_Directive 1_
In the Madras High Court judgment, what is the date of the agreement of sale whose specific performance the plaintiff sought?
_Directive 2_
In the Madras High Court judgment, rewrite the part starting at "Prayer:- Second Appeal" and ending at "Munsif Court, Arni.", changing "Sub Court" to "District Court".

--- start Selected passage ---

IN THE HIGH COURT OF JUDICATURE AT MADRAS

Date:  31.1.2011

Coram

The Hon ble Mr.Justice R.S.RAMANATHAN

Second Appeal No.62 of 1997


D.Kamalavathi Appellant

vs.

1. P.Balasundaram (deceased)
2. R.Ganga (deceased)
3. R.Shanmugam
4. Kannammal
   (R4 brought on record as LR
of the deceased 1st respondent
vide order dated 13.1.2003 made
in CMP No.19196 of 1999)
5. Adiammal
6. Renuka
7. Thara
8. Krishnaveni
9. Pushpa
10. G.Gopinath
11. Saradha
12. Vanitha
  (RR 5 to 12 brought on record
as LR of the deceased
2nd respondent vide order
dated 5.6.2007 in
CMP No.10783 of 2006)
13. T.Murthy
    (R13 brought on record as LR
of the deceased 4th respondent
vide order in C.M.P.Nos.304
to 306 of 2010) Respondents



For appellant   : Mr.S.Parthasarathy, Senior Counsel

For respondents 3 and 5 to 13 : Ms.C.R.Rukmani


Prayer:- Second Appeal against the judgment and decree dated 3.10.1996 in A.S.No.78 of 1993 on the file of the Sub Court, Arni reversing the judgment and decree dated 12.1.1993 in O.S.No.225 of 1988 on the file of the Principal District Munsif Court, Arni.


JUDGMENT

The plaintiff is the appellant.

2. The plaintiff filed the suit for specific performance of an agreement of sale dated 27.10.1987, Ex.A1 executed between the plaintiff/appellant and the first respondent herein for a consideration of Rs.5750/=. The case of the plaintiff/appellant was that an agreement of sale, Ex.A1 was entered into between him and the first respondent herein who was the first defendant in the suit for a consideration of Rs.5700/= and he paid a sum of Rs.3500/= towards sale consideration and one year time was stipulated for completing the sale and as per the agreement of sale, documents of title were handed over to her and as the first defendant failed to  execute the sale deed, she issued a notice and thereafter, obtained the encumbrance certificate and found that the first defendant sold the properties to defendants 2 and 3 under a registered sale deed and respondents 2 and 3 were aware of the sale agreement in her favour and they are not bona fide purchasers of title and therefore, filed the suit for specific performance of agreement of sale dated 27.10.1987.

--- end Selected passage ---
--- start Data lines ---

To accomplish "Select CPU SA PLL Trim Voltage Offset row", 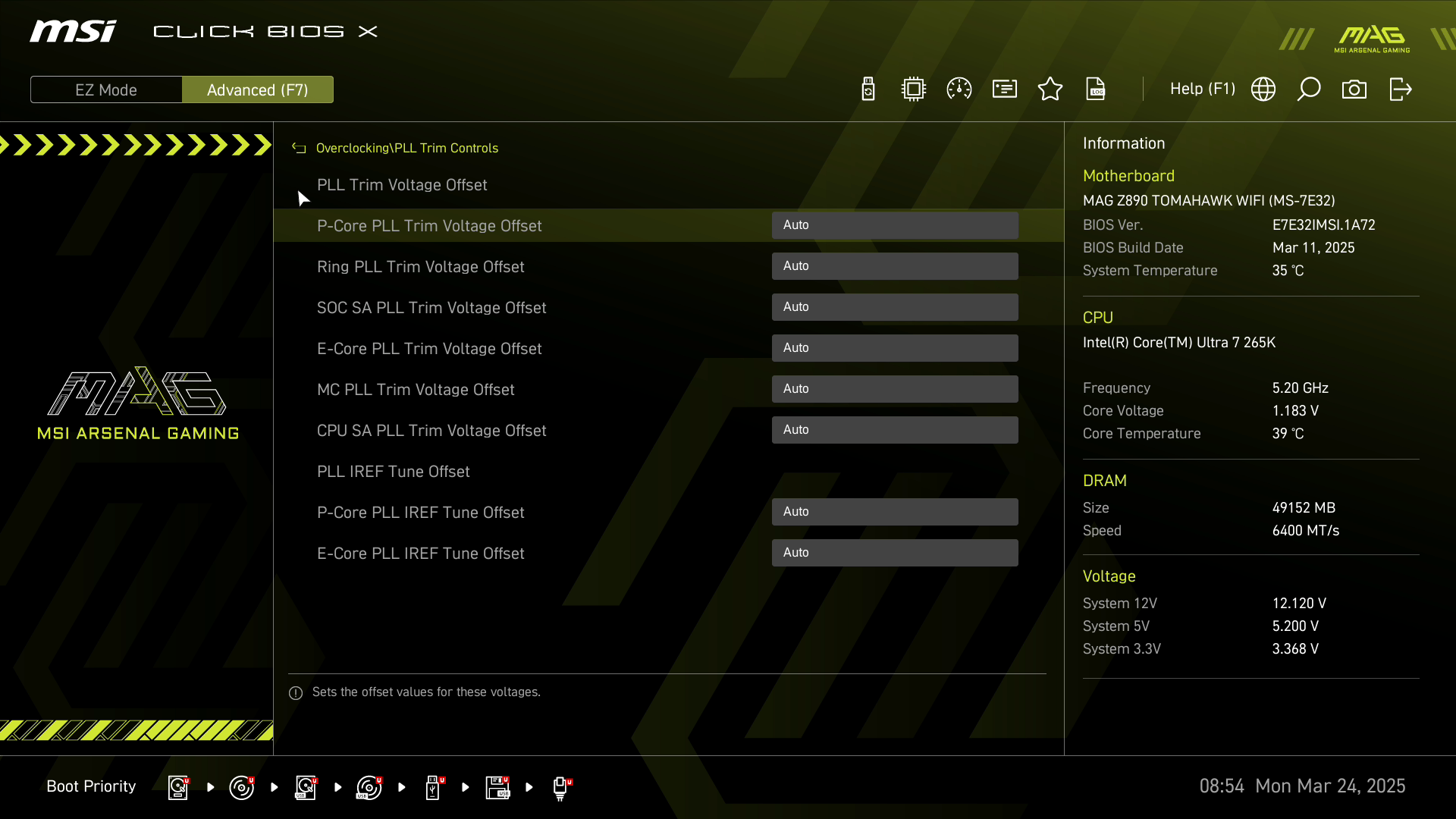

--- end Data lines ---

_Complete answer 1_
27.10.1987

_Complete answer 2_
Prayer:- Second Appeal against the judgment and decree dated 3.10.1996 in A.S.No.78 of 1993 on the file of the District Court, Arni reversing the judgment and decree dated 12.1.1993 in O.S.No.225 of 1988 on the file of the Principal District Munsif Court, Arni.